TEXT EXCERPT ▸
+++

As for the results for inferring instant causality, the type of simulation affected the determination of directions. Compared with the results of single-trace simulations (Table S2), the F-measure for determining the directions of Approach 1 decreased, while that of CITL increased in multi-trace simulations (Table S3). This suggests that natural confounders, the previous expression levels of causes, could have a larger effect on instant causal relationships for multi-trace data. In this case, CITL was still a good choice for identifying instant causality.

2.1.3. Comparisons with Scribe under Different Simulation Settings

We also evaluated the performance of Scribe. In our 50-node simulations, Scribe ran much slower (about 1470 s) than single-threaded CITL (less than 10 s). Consequently, we only applied Scribe to one replicate of each simulation. The edges discovered by CITL were compared with the top-RDI edges of the same number (Table 2). Besides, we evaluated Scribe with the area under the receiver operating characteristic curve (AUROC) and the area under the precision-recall curve (AUPR). Scribe needs an appropriate threshold of RDI to discover causal edges in the single-trace simulation. In addition, Scribe and Approach 0 performed similarly in both single-trace and multi-trace simulations (Figure S1). Compared with Scribe, CITL was more stable and correctly oriented more edges in the multi-trace simulation.

We further compared Scribe with CITL through simulations conducted as previously described by [8]. In the simulation, the noise in the differential equations was set to three levels as mentioned in Section 4.3; this represented the randomness of the causal effect, the temporal fluctuation, and random error. The results are shown in Table S4. Under the low-noise and high-deviation setting, both Scribe and CITL performed well. Similarly, both approaches were affected by the high-mean noise. Considering the results in Qiu’s and our simulation set-up, CITL’s performance was more stable, and its runtime was much shorter.

2.1.4. CITL with Asynchronous Regulations

The asynchronous regulations are time-lagged regulations with different extrapolation time steps. Therefore, the changing expression level of each asynchronous gene should be its reaction velocity multiplied with its corresponding extrapolation time step if the velocity is stable. However, the extrapolation time steps of all regulations are not available. CITL used RNA velocity to estimate the changing expression levels of all genes, assuming that the extrapolation time step used in RNA-velocity estimations is constant across cells and genes (same as [8]). The assumption could lead to a bias estimation of the changing expression levels of asynchronous genes. To evaluate the impact of asynchronous regulations on CITL, we designed simulations where the amount and degree of asynchronous regulations varied. As shown in Figure 3, in all 25 set-ups of asynchronous simulations, none of the metrics were significantly different from those of the control. This shows that the asynchronous regulations had less impact on the performance of CITL for both discovering time-lagged relationships and determining causal directions. Under such a bias estimation of the changing gene expression, CITL maintains its ability to infer time-lagged causal relationships.

+++

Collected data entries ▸
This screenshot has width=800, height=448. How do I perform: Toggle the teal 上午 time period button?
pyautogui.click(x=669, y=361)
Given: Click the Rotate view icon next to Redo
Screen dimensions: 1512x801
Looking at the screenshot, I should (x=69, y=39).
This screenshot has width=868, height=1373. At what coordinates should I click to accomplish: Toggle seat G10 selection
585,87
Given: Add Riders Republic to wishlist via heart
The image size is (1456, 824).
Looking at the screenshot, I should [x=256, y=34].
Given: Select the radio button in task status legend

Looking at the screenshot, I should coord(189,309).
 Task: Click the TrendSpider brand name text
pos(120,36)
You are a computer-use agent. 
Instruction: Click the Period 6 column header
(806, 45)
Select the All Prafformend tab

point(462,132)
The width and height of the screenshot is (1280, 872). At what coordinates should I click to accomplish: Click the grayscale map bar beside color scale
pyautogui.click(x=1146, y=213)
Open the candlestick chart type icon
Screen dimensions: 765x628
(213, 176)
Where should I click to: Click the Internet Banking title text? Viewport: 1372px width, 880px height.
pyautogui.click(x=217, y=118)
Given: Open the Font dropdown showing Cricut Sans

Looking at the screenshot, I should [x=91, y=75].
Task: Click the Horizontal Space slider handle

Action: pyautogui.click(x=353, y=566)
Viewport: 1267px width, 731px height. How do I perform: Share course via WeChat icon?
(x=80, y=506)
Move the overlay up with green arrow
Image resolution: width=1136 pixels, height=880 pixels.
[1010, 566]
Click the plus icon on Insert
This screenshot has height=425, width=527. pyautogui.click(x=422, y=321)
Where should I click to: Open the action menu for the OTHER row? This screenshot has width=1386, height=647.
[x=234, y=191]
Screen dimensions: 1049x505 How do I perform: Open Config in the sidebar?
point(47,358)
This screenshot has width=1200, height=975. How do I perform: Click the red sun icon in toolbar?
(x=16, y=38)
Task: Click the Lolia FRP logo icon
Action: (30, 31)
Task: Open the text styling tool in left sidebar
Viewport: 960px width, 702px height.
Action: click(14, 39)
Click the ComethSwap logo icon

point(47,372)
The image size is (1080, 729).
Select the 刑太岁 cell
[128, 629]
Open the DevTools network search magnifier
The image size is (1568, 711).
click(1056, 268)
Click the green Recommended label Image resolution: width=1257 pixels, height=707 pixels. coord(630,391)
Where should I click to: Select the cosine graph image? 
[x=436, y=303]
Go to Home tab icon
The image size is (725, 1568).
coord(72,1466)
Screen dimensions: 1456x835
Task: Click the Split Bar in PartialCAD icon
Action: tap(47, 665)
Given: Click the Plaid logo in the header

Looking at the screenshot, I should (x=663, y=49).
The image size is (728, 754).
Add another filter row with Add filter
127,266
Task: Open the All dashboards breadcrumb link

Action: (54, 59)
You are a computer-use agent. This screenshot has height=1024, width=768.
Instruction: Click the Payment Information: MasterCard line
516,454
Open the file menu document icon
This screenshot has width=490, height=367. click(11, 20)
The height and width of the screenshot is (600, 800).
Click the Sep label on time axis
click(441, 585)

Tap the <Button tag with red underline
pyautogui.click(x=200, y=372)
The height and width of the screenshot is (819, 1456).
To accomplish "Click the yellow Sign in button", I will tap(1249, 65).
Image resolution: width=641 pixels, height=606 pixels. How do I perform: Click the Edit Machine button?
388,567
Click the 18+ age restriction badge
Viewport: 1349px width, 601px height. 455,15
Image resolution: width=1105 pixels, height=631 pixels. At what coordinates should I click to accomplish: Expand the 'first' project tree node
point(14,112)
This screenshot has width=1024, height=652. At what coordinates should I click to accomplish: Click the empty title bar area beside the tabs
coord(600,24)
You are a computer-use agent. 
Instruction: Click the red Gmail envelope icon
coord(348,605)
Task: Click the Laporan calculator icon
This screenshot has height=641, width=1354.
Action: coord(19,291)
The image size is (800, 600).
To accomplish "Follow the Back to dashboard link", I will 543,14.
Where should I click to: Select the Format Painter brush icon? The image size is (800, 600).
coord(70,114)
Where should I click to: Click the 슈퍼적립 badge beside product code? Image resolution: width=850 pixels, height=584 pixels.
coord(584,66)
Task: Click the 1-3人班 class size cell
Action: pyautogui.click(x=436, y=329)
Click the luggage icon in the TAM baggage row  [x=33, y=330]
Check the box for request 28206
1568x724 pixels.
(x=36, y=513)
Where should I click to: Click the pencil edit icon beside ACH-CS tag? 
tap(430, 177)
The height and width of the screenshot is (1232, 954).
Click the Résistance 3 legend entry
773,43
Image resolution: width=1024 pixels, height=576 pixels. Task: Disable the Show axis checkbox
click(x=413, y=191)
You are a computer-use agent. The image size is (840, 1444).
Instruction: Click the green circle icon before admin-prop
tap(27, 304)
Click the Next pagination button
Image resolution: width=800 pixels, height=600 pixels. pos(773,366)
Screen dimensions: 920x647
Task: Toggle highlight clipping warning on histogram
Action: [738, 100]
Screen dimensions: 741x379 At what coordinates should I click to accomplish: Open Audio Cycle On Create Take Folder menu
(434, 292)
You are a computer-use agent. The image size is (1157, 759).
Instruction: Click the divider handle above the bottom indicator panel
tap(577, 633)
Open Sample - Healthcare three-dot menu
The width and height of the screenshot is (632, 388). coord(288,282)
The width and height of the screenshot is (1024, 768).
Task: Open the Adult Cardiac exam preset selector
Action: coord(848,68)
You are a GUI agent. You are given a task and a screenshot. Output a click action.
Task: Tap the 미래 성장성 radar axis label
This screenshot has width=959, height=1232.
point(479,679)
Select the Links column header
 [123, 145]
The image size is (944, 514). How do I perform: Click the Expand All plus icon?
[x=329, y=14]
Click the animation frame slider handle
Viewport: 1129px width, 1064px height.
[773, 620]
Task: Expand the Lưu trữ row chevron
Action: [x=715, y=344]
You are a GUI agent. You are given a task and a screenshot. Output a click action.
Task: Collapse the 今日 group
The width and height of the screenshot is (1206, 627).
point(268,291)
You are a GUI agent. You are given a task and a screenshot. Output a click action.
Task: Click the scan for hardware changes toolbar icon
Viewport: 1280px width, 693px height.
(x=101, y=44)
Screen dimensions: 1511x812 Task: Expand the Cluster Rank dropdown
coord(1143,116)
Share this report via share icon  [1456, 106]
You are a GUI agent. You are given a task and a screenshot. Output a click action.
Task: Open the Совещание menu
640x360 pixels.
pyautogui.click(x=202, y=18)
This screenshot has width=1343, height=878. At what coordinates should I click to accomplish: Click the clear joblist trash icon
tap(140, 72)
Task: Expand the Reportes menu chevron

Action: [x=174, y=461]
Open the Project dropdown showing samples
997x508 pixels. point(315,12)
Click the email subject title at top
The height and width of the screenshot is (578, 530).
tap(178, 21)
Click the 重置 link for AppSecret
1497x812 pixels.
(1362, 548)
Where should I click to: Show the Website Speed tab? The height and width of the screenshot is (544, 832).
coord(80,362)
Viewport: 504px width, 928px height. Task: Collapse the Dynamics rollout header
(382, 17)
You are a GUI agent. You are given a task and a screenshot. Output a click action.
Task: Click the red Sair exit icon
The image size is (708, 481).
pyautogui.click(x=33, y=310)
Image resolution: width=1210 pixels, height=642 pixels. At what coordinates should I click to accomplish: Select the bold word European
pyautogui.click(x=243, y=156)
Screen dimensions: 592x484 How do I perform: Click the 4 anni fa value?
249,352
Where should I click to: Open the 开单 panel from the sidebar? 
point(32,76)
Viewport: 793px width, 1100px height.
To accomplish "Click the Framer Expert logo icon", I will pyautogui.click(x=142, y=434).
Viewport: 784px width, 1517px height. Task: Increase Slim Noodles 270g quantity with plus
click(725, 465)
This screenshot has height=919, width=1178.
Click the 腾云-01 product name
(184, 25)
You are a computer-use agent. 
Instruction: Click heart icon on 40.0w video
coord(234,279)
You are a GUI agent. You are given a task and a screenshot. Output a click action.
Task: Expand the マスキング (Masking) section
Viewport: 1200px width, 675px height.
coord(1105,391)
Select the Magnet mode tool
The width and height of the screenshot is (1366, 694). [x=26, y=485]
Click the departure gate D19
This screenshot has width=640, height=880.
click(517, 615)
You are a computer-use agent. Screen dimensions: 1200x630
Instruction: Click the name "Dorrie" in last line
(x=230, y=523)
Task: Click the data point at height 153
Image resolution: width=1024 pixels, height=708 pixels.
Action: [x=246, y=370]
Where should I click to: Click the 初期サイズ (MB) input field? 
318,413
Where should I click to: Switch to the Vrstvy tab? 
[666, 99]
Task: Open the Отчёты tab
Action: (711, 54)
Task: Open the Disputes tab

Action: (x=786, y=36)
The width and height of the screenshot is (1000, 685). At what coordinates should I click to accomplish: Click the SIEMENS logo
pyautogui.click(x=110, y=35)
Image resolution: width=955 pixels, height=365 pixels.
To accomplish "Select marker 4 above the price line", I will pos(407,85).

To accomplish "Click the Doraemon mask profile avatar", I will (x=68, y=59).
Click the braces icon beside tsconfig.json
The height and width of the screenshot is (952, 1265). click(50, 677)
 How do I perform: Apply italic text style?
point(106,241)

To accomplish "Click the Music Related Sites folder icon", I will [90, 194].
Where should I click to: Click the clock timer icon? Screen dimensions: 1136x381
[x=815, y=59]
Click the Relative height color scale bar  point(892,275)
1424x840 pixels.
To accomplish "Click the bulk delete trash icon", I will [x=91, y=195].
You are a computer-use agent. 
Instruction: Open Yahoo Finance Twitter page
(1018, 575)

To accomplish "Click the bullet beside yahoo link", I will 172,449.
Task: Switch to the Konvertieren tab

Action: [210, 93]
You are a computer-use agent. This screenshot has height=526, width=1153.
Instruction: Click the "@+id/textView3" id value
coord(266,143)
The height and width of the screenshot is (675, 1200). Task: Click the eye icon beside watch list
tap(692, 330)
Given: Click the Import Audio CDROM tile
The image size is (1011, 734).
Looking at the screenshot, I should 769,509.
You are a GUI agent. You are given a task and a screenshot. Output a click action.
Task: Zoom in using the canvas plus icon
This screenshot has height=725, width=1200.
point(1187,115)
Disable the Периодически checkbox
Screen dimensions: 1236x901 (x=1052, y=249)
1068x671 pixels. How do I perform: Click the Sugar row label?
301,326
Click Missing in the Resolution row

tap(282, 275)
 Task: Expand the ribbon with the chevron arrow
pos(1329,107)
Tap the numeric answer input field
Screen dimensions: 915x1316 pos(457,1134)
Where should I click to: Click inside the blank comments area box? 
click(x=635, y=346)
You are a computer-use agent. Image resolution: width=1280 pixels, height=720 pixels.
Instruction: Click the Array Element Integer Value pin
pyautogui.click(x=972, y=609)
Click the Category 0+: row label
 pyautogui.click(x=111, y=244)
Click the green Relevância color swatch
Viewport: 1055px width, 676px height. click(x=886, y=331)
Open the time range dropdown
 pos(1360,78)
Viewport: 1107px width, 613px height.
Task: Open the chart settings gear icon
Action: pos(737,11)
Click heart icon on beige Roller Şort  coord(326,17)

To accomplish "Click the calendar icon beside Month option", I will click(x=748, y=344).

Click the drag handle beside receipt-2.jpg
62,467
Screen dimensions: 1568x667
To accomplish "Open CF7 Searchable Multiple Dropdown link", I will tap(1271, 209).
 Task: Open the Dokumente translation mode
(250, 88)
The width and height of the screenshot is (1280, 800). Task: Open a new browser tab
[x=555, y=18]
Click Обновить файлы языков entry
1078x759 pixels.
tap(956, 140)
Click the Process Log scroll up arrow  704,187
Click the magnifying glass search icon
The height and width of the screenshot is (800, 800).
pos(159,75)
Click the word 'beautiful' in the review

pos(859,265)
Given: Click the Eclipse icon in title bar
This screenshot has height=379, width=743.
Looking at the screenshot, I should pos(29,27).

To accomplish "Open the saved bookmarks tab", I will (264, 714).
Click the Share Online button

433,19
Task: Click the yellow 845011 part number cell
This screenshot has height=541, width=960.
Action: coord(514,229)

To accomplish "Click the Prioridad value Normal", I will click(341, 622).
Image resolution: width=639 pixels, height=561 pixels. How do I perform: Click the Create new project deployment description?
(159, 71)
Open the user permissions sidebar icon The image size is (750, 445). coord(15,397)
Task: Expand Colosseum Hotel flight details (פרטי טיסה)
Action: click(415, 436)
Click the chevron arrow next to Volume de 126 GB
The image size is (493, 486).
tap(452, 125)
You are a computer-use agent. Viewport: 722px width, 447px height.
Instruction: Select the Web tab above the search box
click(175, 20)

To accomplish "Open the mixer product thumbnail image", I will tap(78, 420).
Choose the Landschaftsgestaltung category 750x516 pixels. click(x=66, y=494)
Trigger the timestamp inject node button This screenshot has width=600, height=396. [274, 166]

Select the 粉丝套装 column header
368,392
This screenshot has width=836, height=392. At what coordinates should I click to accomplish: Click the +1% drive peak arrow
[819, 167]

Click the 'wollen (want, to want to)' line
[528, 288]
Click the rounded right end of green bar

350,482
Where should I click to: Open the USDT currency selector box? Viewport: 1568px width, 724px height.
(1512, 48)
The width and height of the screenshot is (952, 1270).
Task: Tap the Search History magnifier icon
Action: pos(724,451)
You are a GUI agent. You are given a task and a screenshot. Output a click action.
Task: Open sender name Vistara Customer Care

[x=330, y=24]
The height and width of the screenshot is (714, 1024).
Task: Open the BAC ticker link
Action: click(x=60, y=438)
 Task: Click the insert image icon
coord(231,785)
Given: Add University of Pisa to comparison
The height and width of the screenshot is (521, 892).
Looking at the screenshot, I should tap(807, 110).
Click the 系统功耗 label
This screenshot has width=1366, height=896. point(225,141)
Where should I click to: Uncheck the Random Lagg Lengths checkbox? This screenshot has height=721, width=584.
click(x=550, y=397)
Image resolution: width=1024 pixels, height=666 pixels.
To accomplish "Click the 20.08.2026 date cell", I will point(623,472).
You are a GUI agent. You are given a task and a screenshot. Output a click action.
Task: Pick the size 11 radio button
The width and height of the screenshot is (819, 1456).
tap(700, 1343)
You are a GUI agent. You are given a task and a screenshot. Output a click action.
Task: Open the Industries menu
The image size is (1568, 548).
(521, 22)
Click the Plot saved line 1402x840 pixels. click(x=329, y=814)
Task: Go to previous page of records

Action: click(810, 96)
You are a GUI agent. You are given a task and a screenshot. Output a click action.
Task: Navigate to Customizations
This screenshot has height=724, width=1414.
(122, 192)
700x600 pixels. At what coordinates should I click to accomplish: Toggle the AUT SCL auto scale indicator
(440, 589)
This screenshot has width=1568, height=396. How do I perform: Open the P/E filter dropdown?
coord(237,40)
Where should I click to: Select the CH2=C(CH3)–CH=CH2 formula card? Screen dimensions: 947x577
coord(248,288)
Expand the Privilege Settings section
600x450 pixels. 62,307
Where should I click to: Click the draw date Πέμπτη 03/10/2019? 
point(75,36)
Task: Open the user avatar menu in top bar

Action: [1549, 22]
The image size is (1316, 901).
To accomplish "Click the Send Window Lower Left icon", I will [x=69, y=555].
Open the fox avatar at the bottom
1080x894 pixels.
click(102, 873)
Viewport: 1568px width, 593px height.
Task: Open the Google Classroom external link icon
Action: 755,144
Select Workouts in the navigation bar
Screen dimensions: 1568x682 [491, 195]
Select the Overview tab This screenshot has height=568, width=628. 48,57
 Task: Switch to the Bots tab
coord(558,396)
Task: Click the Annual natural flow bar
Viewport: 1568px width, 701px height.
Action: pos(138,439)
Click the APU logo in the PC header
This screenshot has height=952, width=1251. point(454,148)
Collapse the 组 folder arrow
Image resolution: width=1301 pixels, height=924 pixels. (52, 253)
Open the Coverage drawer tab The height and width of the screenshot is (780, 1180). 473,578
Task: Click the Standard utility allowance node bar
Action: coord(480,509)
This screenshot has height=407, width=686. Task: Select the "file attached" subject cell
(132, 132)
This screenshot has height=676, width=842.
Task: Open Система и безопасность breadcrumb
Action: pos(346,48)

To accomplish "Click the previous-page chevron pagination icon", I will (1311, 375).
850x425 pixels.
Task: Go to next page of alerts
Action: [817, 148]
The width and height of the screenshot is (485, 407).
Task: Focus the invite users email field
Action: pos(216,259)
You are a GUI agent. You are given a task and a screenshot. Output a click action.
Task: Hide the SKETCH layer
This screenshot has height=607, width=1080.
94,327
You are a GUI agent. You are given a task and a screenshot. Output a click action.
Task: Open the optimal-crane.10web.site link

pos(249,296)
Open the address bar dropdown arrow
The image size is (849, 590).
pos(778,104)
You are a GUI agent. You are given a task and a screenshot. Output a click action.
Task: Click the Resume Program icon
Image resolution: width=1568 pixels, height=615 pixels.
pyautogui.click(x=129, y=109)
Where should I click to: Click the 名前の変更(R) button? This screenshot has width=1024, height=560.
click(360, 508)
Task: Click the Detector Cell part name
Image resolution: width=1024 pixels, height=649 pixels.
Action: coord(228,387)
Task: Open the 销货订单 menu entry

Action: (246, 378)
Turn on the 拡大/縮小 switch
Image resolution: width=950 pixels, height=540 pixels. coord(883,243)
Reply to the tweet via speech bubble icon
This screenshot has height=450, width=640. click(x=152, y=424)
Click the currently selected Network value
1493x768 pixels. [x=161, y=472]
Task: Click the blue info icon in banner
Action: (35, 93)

+++

PROBLEMS TO WORK ON ▸
A – Return the part of the text excerpt from "We further compared" up to and including "was much shorter.", copied word for word.
B – According to the text excerpt, what did the noise in the differential equations represent? List each item.
C – In the text excerpt, roughly how long did Scribe take to run in the 50-node simulations?

SOLUTIONS TO THE EXERCISE ▸
A –
We further compared Scribe with CITL through simulations conducted as previously described by [8]. In the simulation, the noise in the differential equations was set to three levels as mentioned in Section 4.3; this represented the randomness of the causal effect, the temporal fluctuation, and random error. The results are shown in Table S4. Under the low-noise and high-deviation setting, both Scribe and CITL performed well. Similarly, both approaches were affected by the high-mean noise. Considering the results in Qiu’s and our simulation set-up, CITL’s performance was more stable, and its runtime was much shorter.

B –
- the randomness of the causal effect
- the temporal fluctuation
- random error

C – About 1470 s.